Currently, modified live DHAV1 vaccines attenuated by serial passage in chick embryos are available to control DHAV1 infection. However, no commercial DHAV3 live vaccine suitable for early immunization of duckling exists in the market at present, and developing a vaccine for effectively preventing DHAV3 is one of the most effective means for coping with DHAV3 epidemic situations in China.

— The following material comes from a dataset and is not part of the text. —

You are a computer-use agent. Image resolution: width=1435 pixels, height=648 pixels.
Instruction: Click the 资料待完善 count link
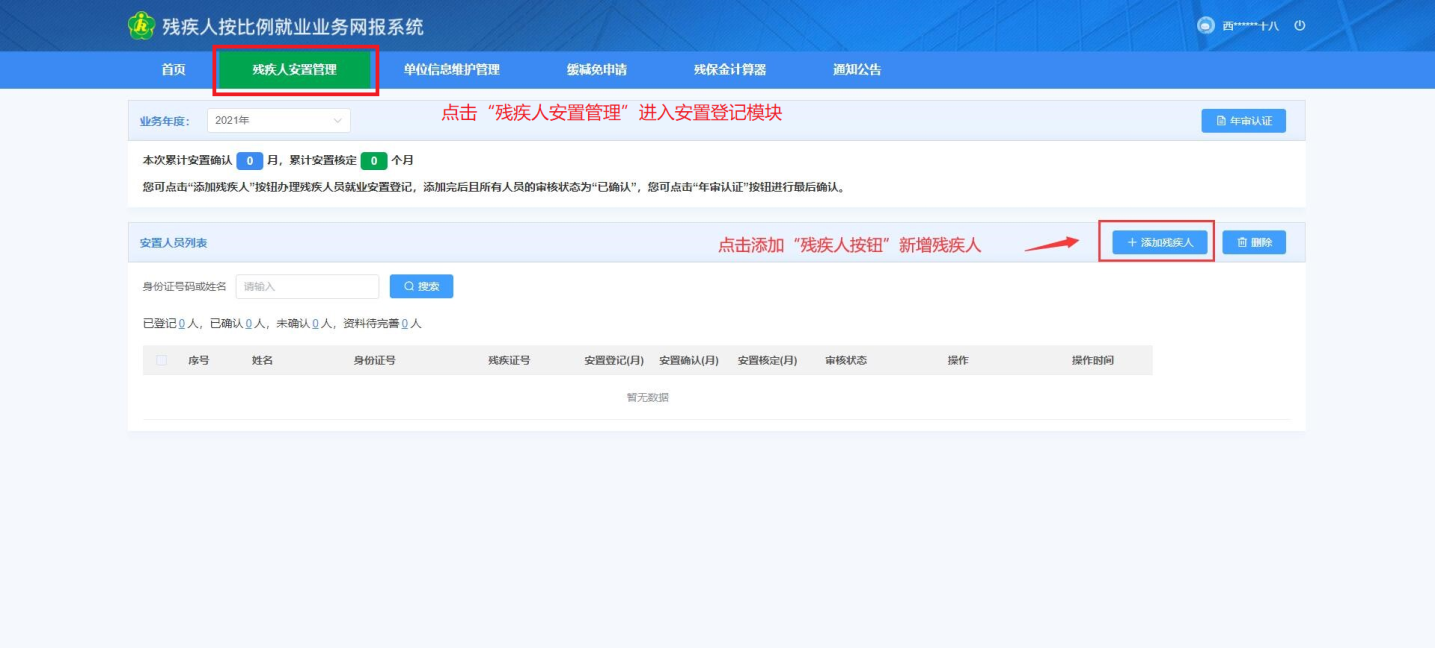[404, 324]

Duck plague virus (DEV) belongs to the subfamily alphaherpesviridae of herpesviridae and can cause acute, febrile, and septic infections in ducks, geese and other anseriformes birds. Vaccination is one of the most effective means of controlling duck plague virus infection. For over half a century, duck plague live attenuated vaccines have been routinely used for prevention of duck plague, without safety problems for humans and any other animals. In addition, DEV is used as a herpesvirus, has larger genome and more replication unnecessary regions for inserting exogenous genes, and is an ideal vector for constructing recombinant live vector vaccines.

The damage caused by the mixed infection of the DHAV and the DEV is more serious, and the difficulty of prevention and control is increased. Vaccine immunization is an effective measure for controlling DEV, and in meat duck group DEV attenuated live vaccine is a vaccine which must be used. At present, no commercial bivalent vaccine capable of effectively preventing duck plague and duck viral hepatitis exists in the world.

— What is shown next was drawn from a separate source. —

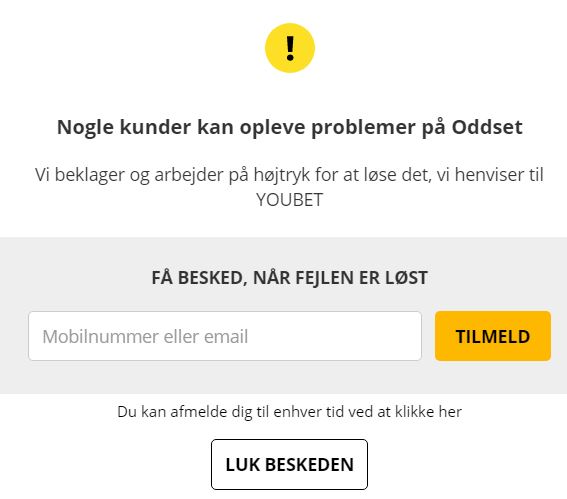Screen dimensions: 567x499
Task: Click the yellow exclamation warning icon
Action: click(290, 48)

To this end, the invention first establishes a recombinant cosmid rescue system for the DEV attenuated vaccine C-KCE strain, on the basis of which a fragment beta-actin-P13C containing a beta-actin promoter and the 3-type duck hepatitis A virus P1 and 3C genes is inserted between the US7 and US8 genes of the DEV genome, recombinant cosmid with a beta-actin-P13C expression frame inserted between the US7 and US8 genes is constructed, and the recombinant duck plague vaccine strain rDEV-US78-P13C expressing the 3-type duck hepatitis A virus P1 and 3C genes is obtained by rescue. The recombinant DEV vaccine strain is immunized with specific pathogen-free (SPF) ducks, so that the SPF ducks can generate good antibodies against DHAV3, the immunization effect of the DEV is not affected, and the recombinant DEV vaccine strain is expected to be used as a bivalent vaccine for preventing duck plague and duck viral hepatitis.

Disclosure of Invention

The invention aims to provide a recombinant duck plague virus capable of expressing 3-type duck hepatitis A virus P1 and 3C genes, and a construction method and application thereof.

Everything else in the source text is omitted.